[Pixel coordinate grounding data]
******************************
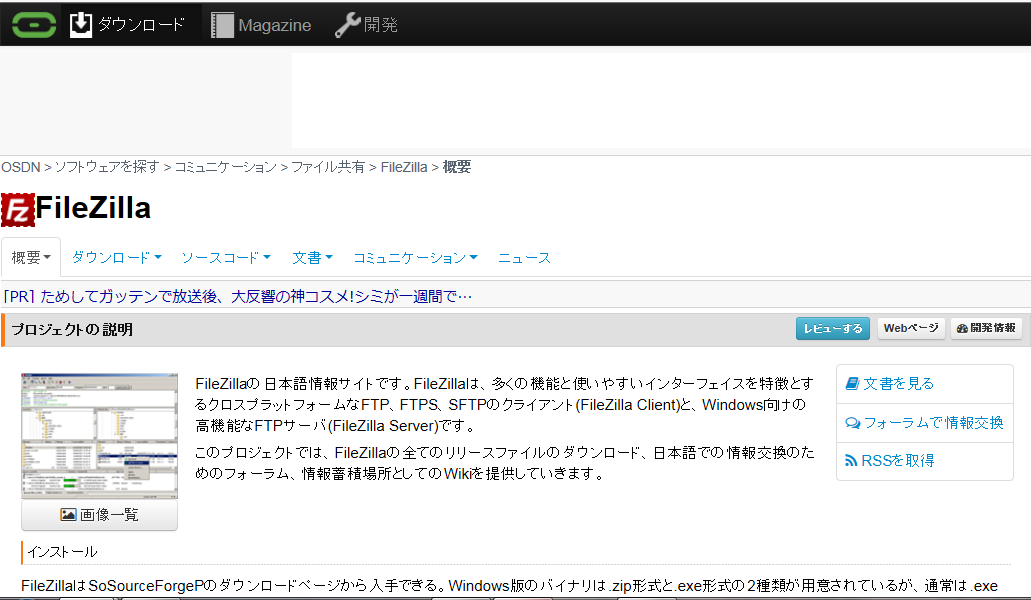Click RSSを取得 feed link
Viewport: 1031px width, 600px height.
[x=889, y=460]
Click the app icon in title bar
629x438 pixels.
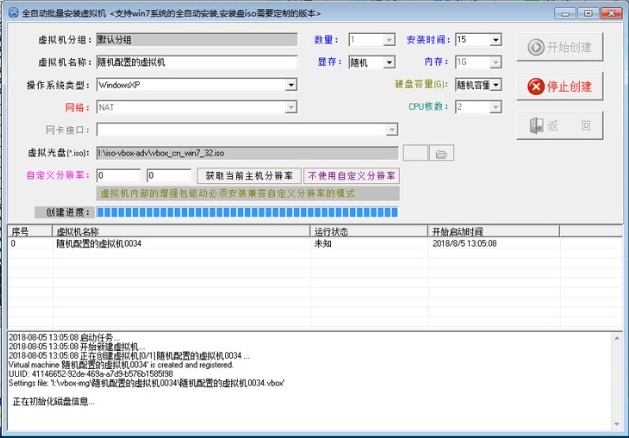[x=11, y=10]
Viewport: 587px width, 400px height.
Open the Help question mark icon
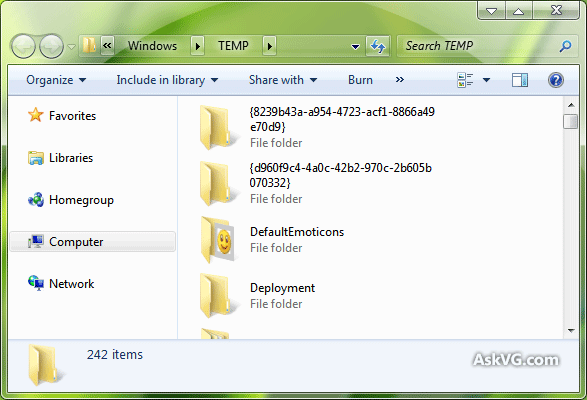[x=556, y=80]
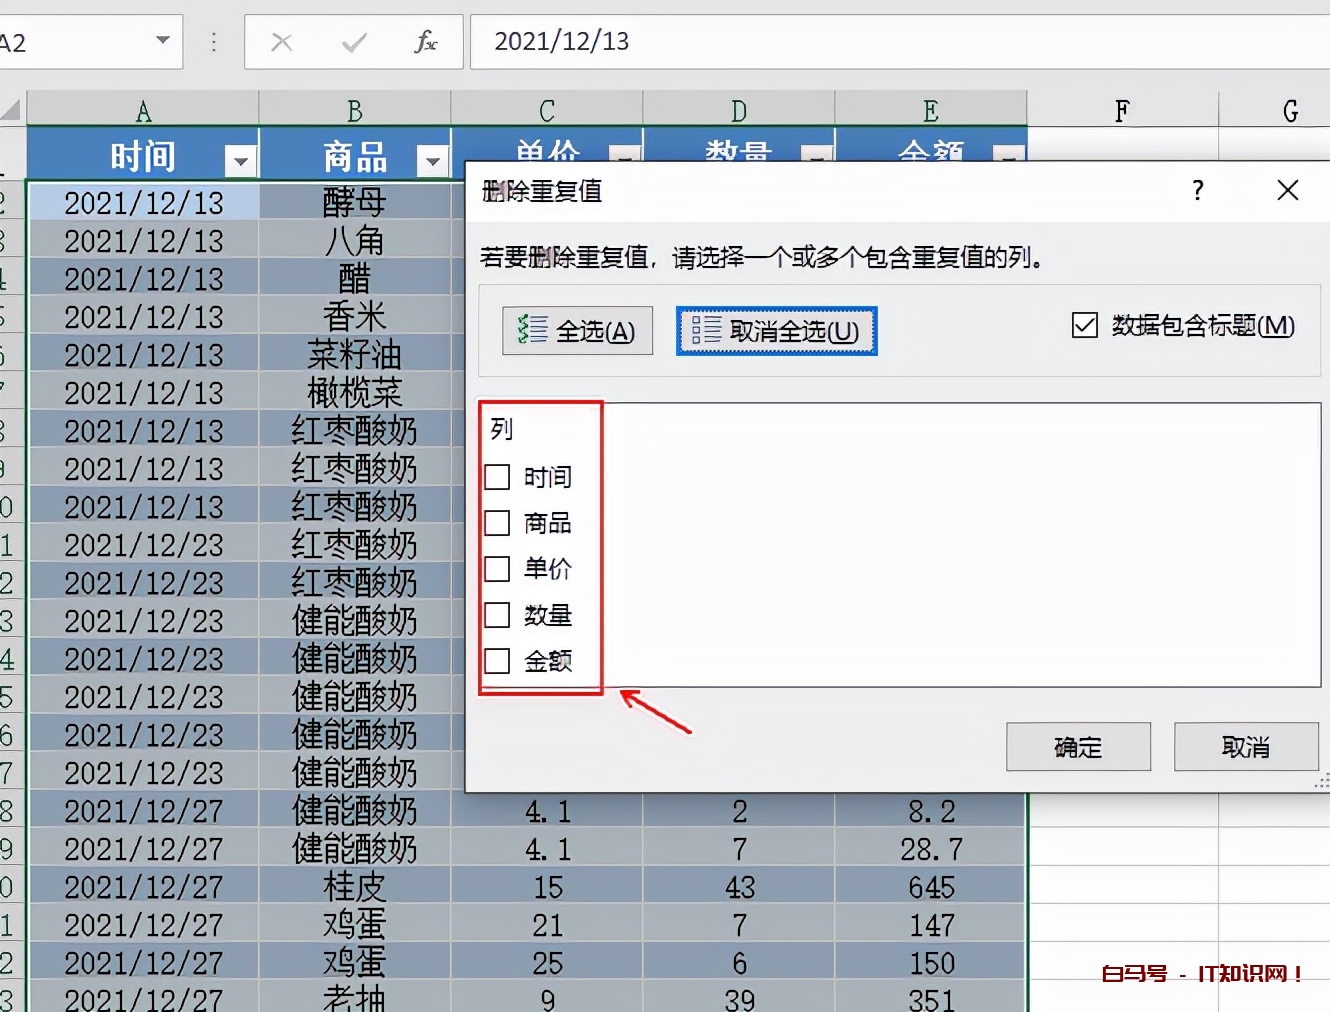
******************************
### TASK OBJECTIVE
Print, without pictures, exactly the lines from the one containing "629x438 pixels." through the final line of the records above.

### REPLY TO THE TASK
629x438 pixels.
[x=11, y=10]
Viewport: 587px width, 400px height.
Open the Help question mark icon
[x=556, y=80]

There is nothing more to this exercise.